So, to the question “why Africa?” a quote from Frederick Buechner comes to mind: “. . . go to that place where the needs in the world will ignite the passions in your heart, tap your natural gifts, etc . . . go to that place where your deep gladness and the world’s deep hunger meet.” I had been on a number of wonderful, sanitized safaris to Africa and one more rugged safari where friends and I rode horses across Malawi’s Nika region into Zambia. On that journey I got to see more off-the-tourist-tract villages where people were truly struggling to stay alive. I knew then that I wanted to go back and “do something”! It took over ten years to find the right opportunity and during that time I met and became friends with Tally, who shared the same desire after having been to South Africa in 2007.

In 2008 we chanced upon a perfect opportunity for us both in Tanzania. It was through the Msalato Theological College in Dodoma, Tanzania. Tally would teach pastoral care and theology and I would teach art at a nearby primary school, while researching needs in that region. Over the years our work has expanded to include women’s empowerment and more extensive fundraising.

Coming to this place for our fifth summer, we step back into a very deep past way of living and being. We go to a region of subsistence farmers, who till a patch of land “Shambas” with iron-age tools, and pray the rains will come. It has an Old Testament look in terms of lifestyle — goats, sheep, mud huts, thatch or other organic material for roofs which wash out in the rainy season, few possessions. The villages lack electricity and there is no plumbing, as there is no water. Their wealth and currency of exchange is in their animals. Their “portfolios” walk out to graze on a parched landscape and the manager of this portfolio is a male child who shepherds them to grazing areas when he should really be in school.

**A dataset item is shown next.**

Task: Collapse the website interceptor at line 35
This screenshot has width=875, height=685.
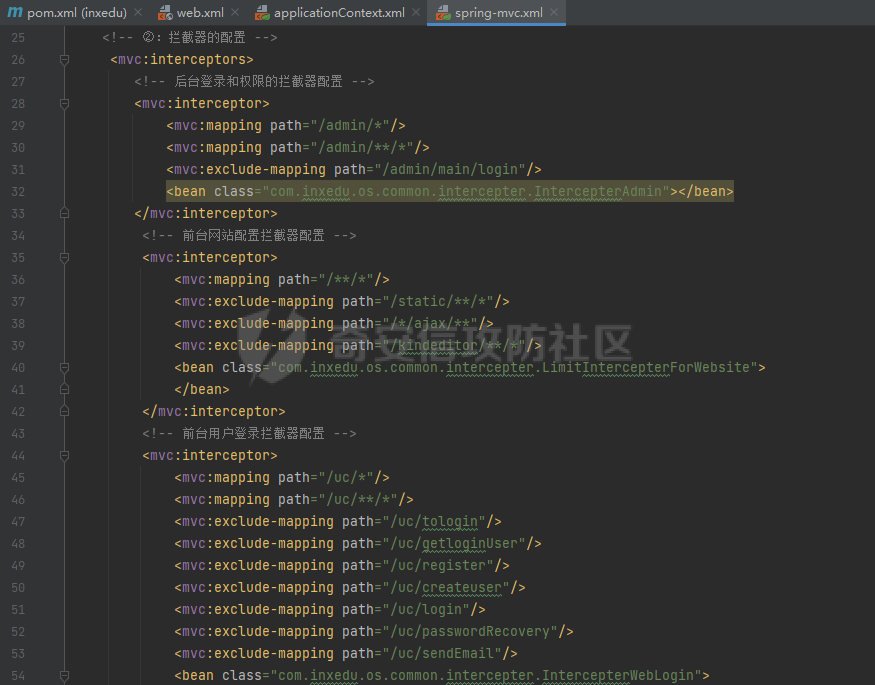Action: tap(65, 258)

We wonder if the milk in our tea has been boiled, we take anti-malarial pills daily, and sleep under mosquito nets. In the villages we visit, we go to bed when it gets dark at 7:00 and the cooking fire has gone out, taking the light with it. We have time to think! Time to listen, not only to the stories of our hosts, but to the sounds of animals and wind in this raw, desolate land of our origins. I appreciate this silence. At home it is hard to find. Stores and malls play music, you cannot go to the doctors, or get the oil changed without the ubiquitous television disrupting any attempts at an inner life. We come here from a place where we live in the center, not the extremes . . . it has altered us profoundly for the better.

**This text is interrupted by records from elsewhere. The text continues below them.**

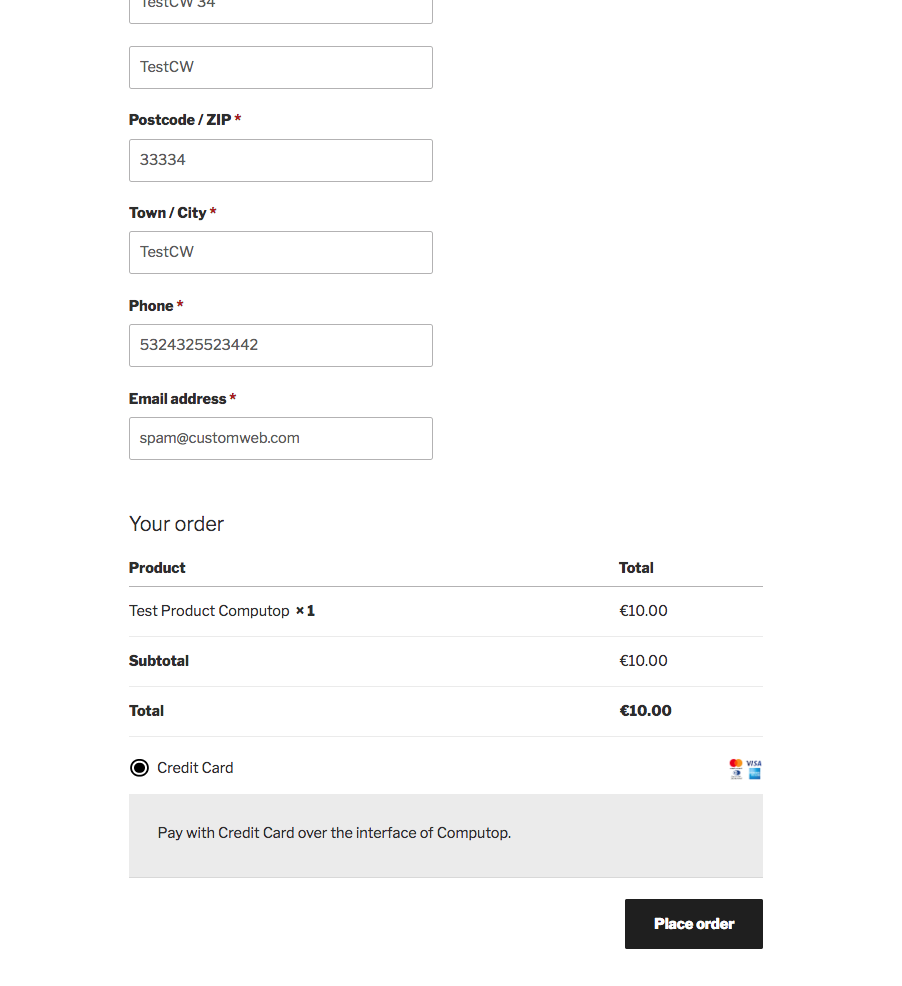This screenshot has height=986, width=902.
Task: Click the Mastercard logo icon
Action: pos(736,763)
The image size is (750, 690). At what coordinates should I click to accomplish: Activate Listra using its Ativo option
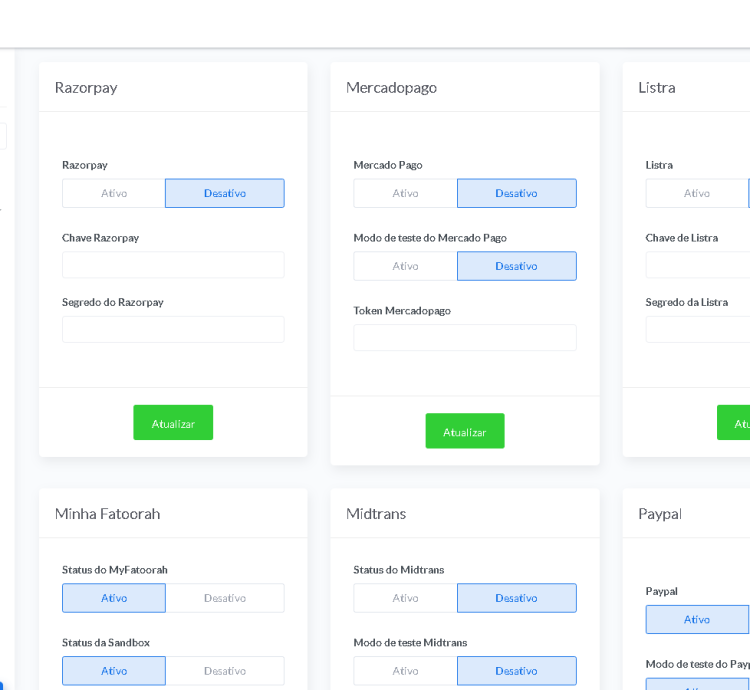click(697, 193)
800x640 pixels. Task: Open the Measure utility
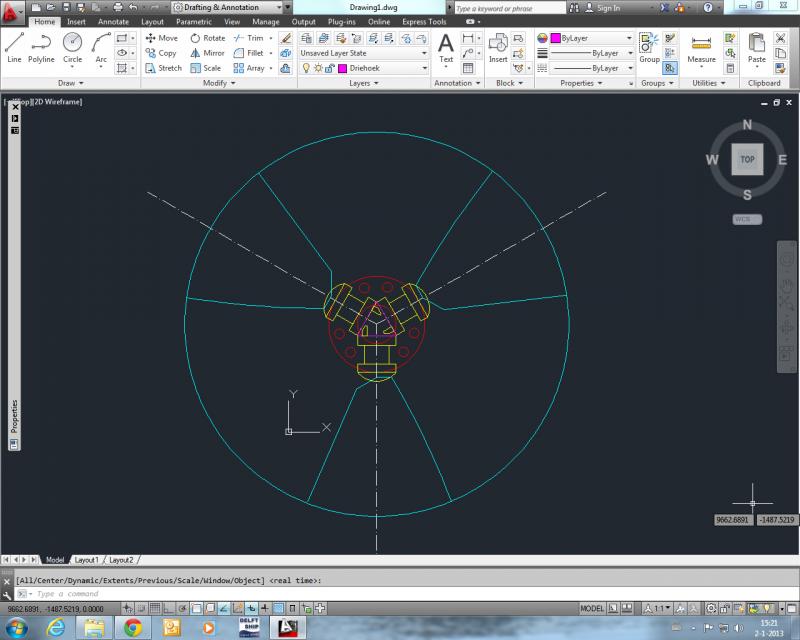[x=701, y=48]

At the college, our lifestyle is bare-boned, but we have conveniences such as furniture, electricity, plumbing. Here we have formed very rich relationships and learned so much about the life and culture in Tanzania and how it differs from our own. We have formed friendships and trust with the people we work with that have ensured the success of our projects so far.

The first project was finding a way to help the primary school where I was teaching art. Teachers there were working without pay, the classrooms were grim, and the transport the children used to get to school were dangerous public mini-buses built to hold 17 people, but always stuffed with 38 plus. Tally and I had ridden these death traps to town and thus understood the fear parents experienced with their children using them to get to school. Also, they were expensive for the school, so though it took three years, a former business contact of mine in Germany bought a proper school bus as well as helping the school pay down a debt and get back on an even keel.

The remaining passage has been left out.